**Problem statement:** Pull out every line in the data that has the string "Toggle" in it.

Data below:

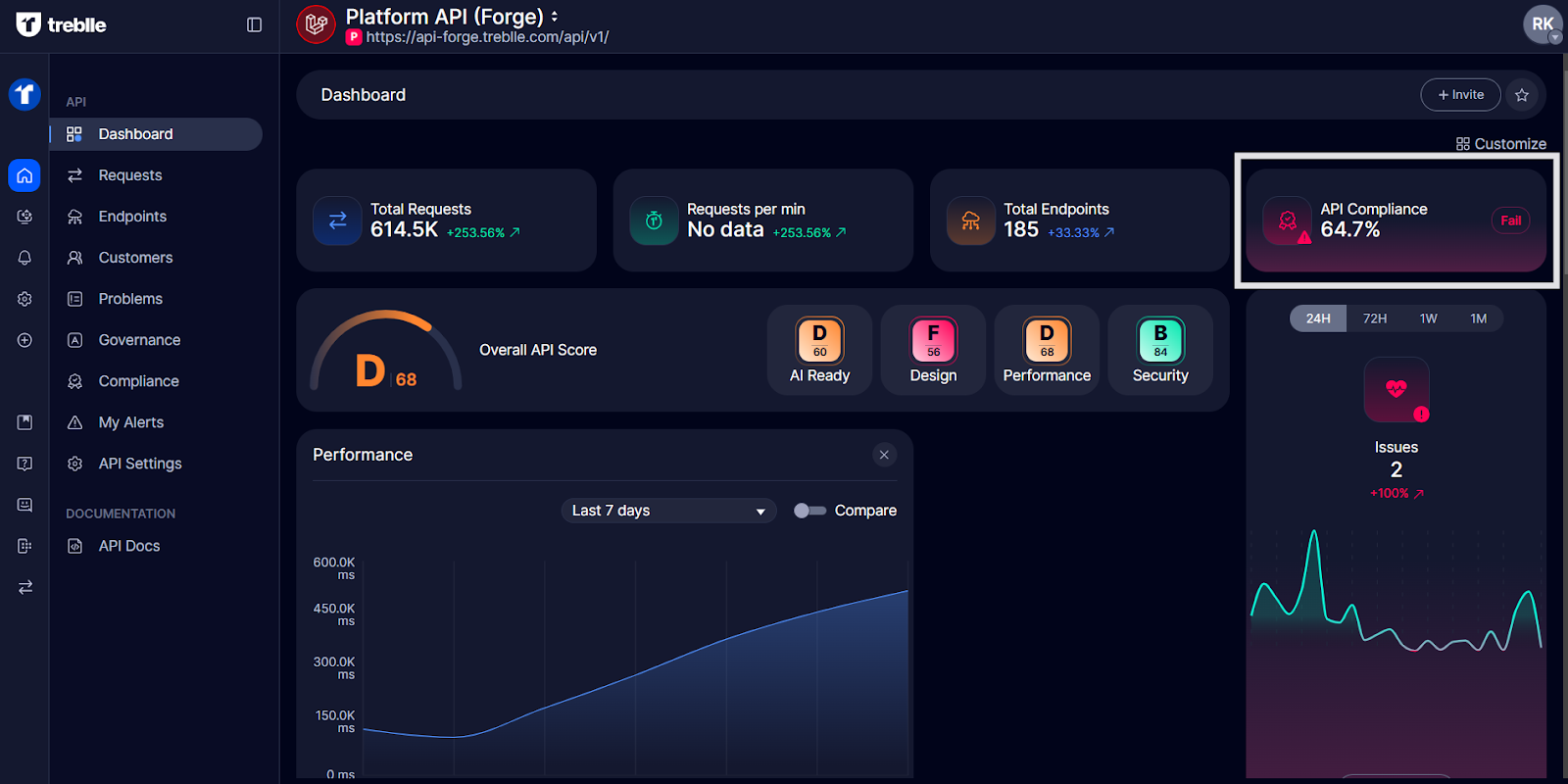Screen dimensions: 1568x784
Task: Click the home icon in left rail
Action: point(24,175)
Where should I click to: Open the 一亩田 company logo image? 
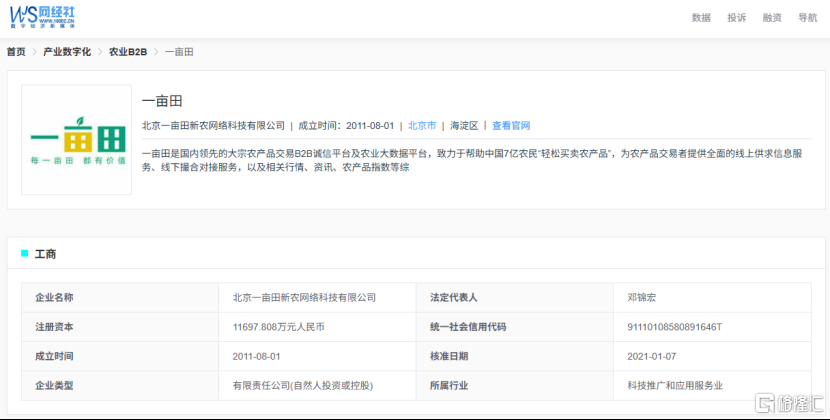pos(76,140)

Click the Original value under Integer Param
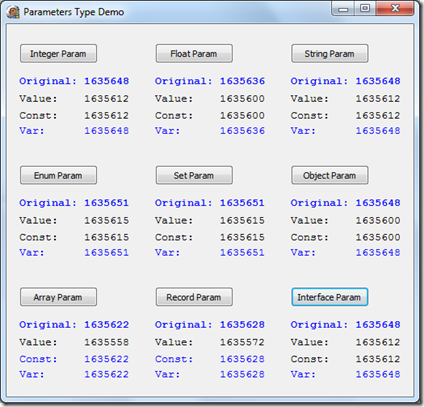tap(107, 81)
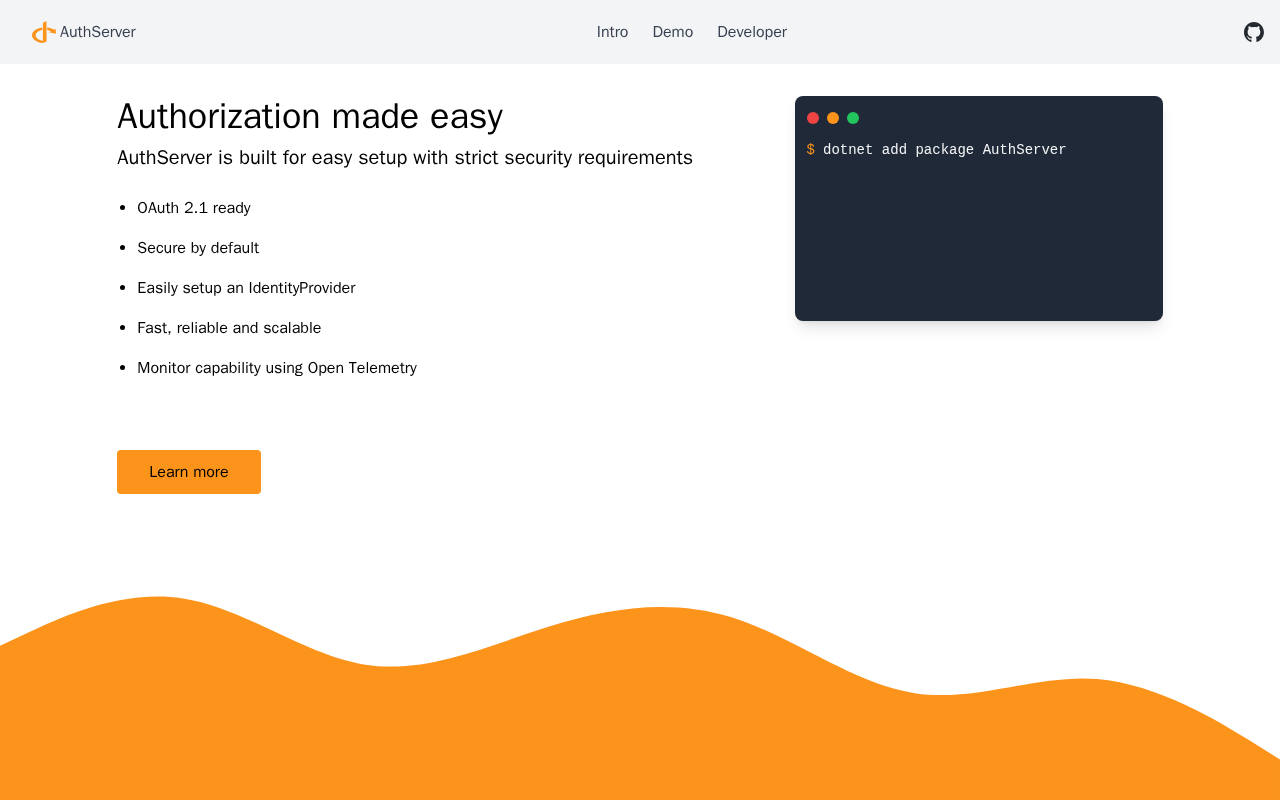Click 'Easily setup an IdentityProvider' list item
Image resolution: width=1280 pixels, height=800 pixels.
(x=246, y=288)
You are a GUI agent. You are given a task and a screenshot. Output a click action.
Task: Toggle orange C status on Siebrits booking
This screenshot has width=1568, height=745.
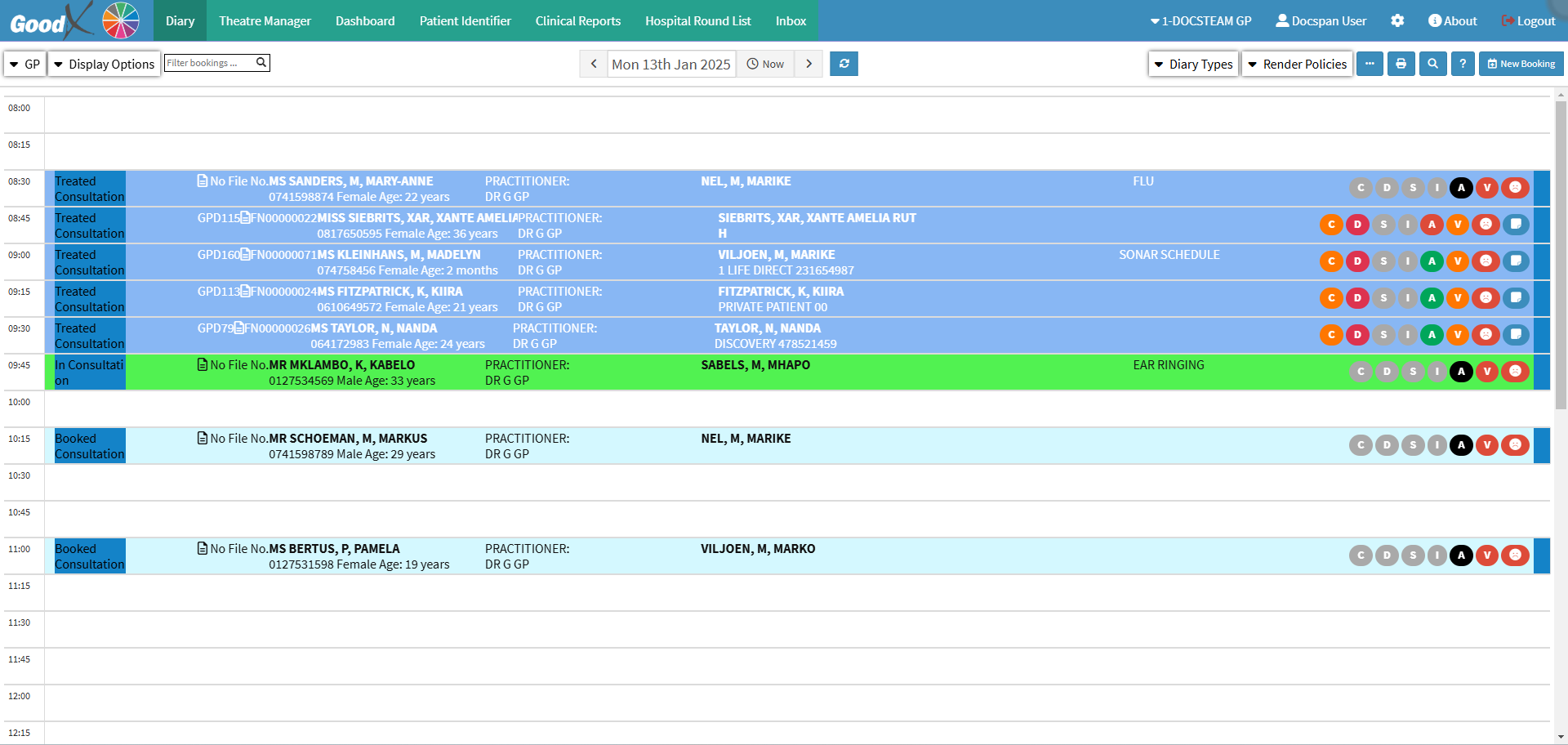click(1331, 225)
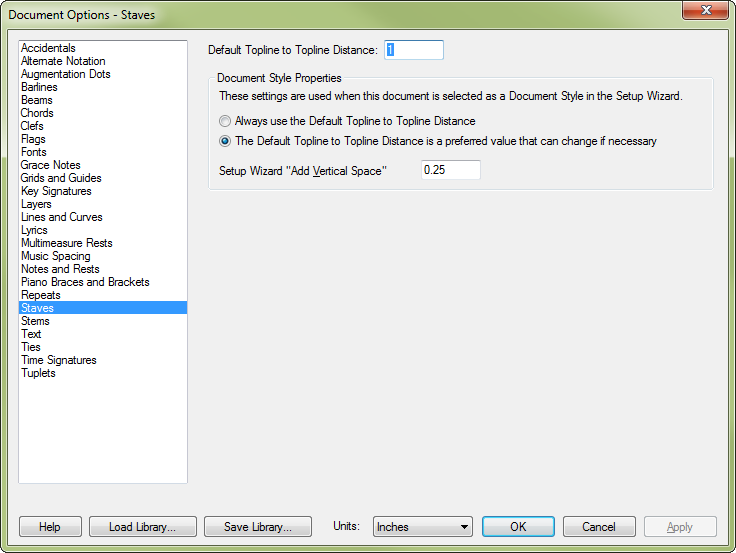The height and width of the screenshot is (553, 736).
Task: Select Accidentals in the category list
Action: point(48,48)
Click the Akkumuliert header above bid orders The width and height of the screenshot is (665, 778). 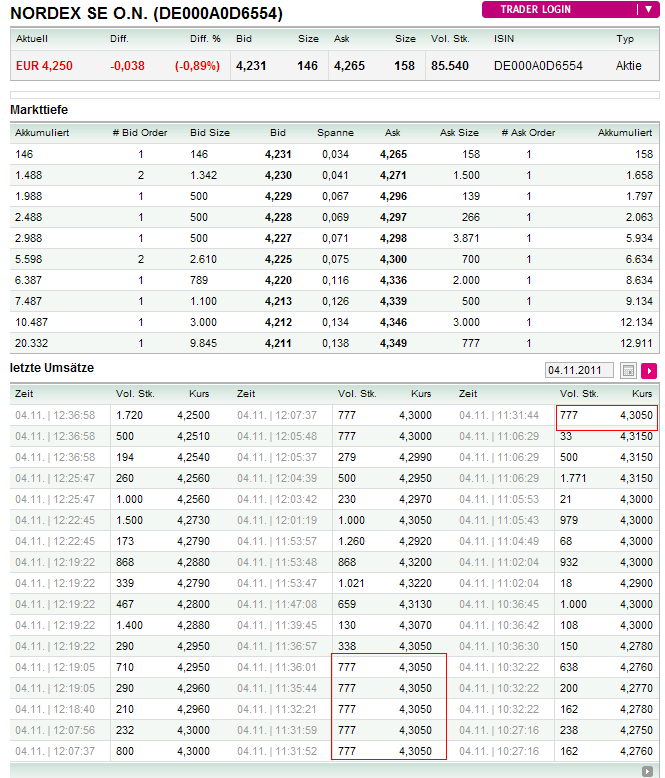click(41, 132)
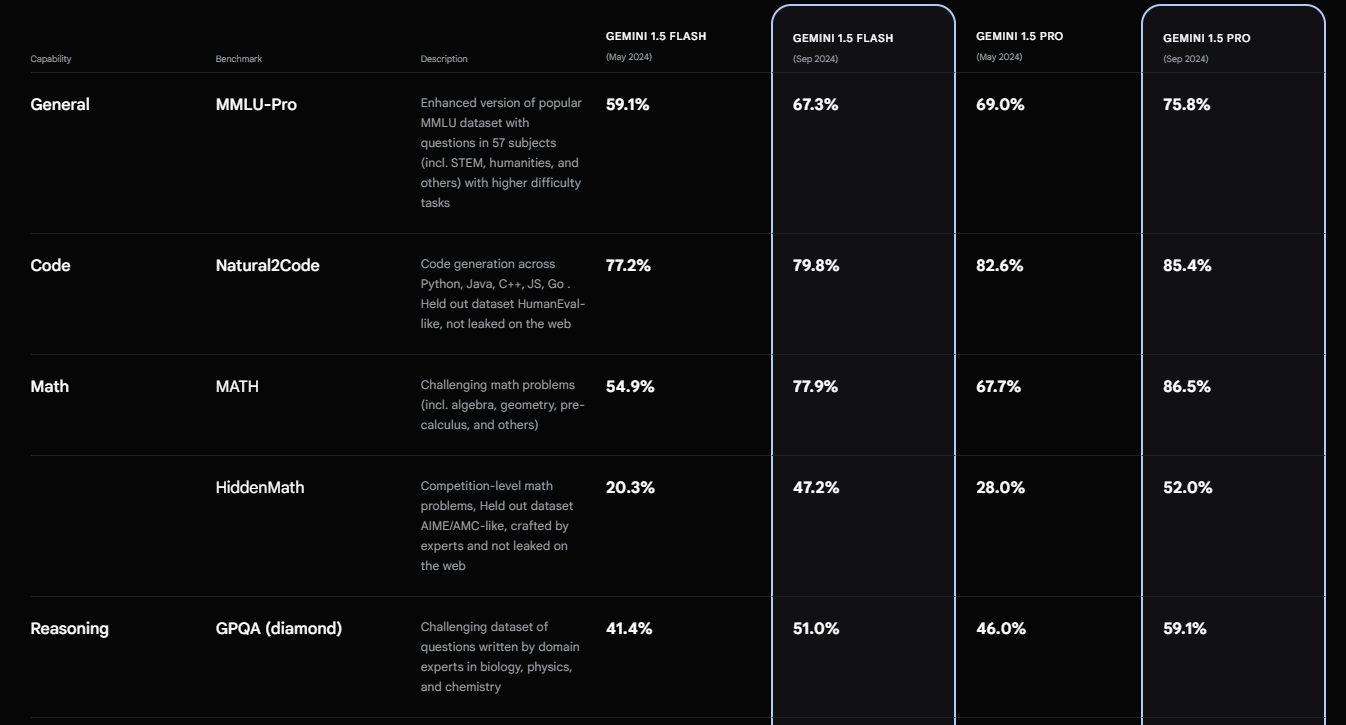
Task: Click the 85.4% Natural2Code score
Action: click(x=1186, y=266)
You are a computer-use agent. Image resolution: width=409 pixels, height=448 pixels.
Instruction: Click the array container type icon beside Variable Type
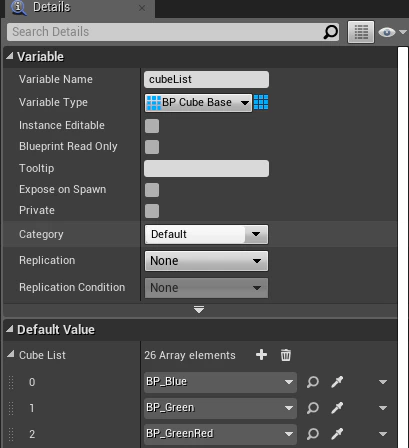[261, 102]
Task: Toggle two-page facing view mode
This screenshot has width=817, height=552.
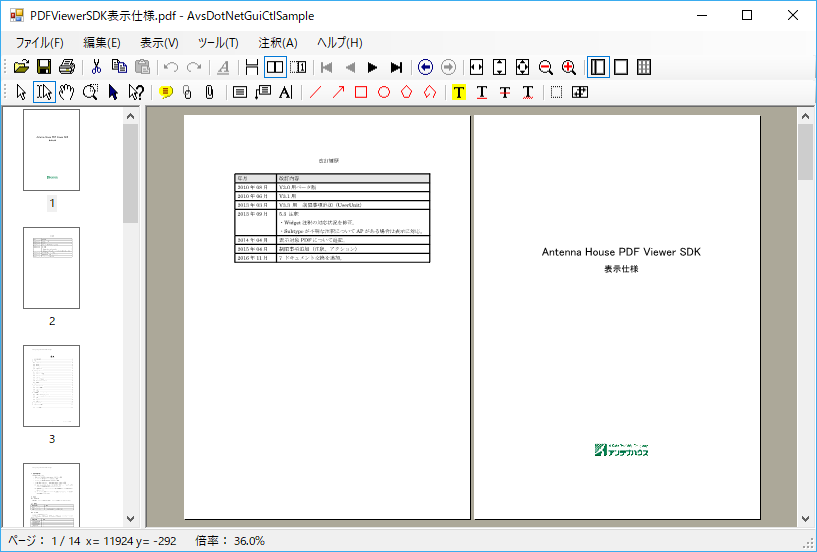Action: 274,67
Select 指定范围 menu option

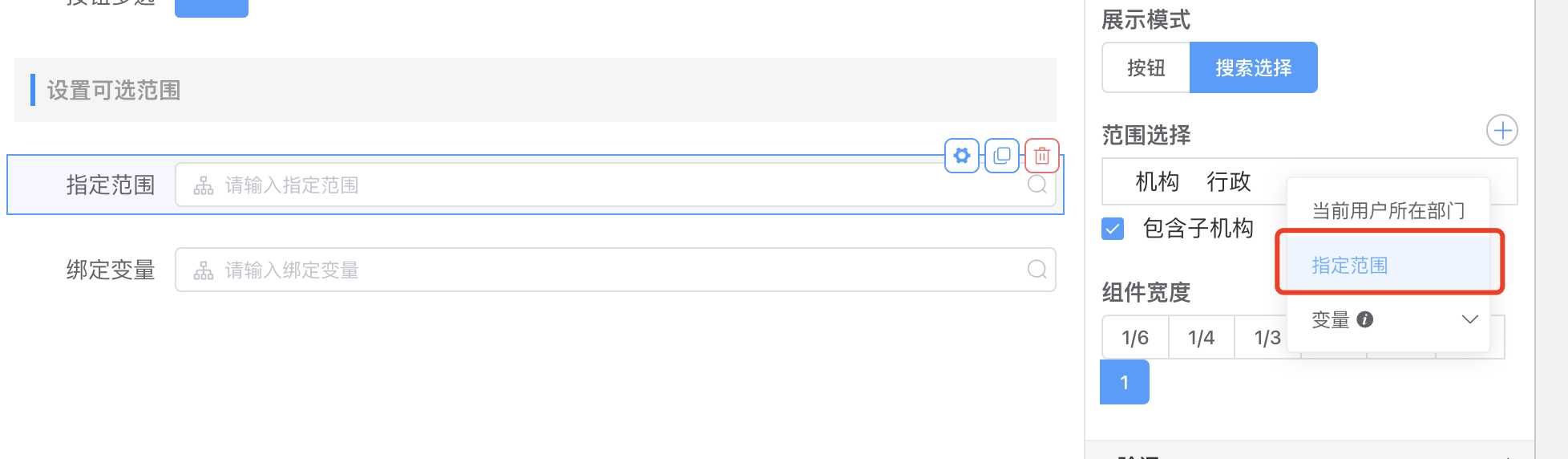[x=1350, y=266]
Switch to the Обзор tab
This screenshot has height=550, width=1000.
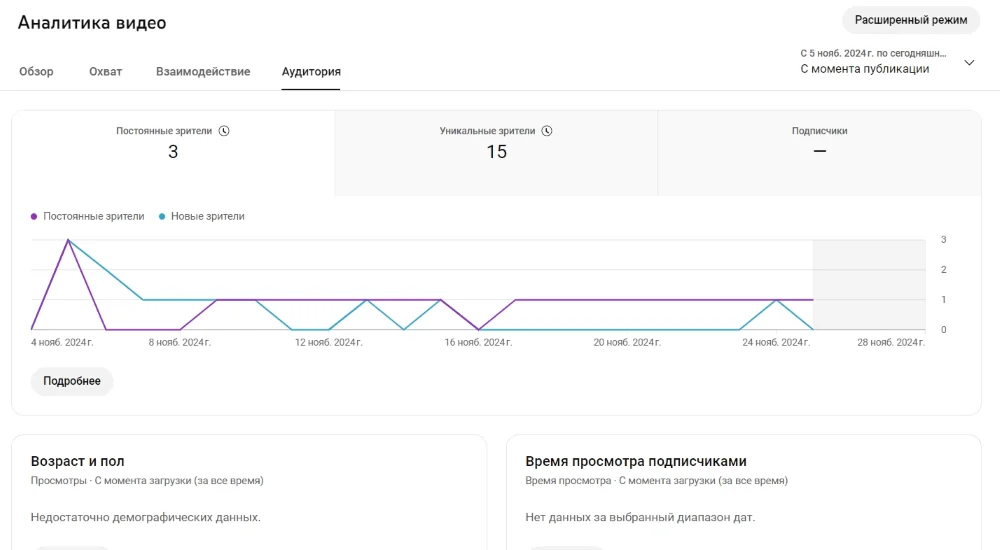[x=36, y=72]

End of Data.

**Result for this exercise:**
Task: Toggle orange C status on Siebrits booking
Task: Toggle two-page facing view mode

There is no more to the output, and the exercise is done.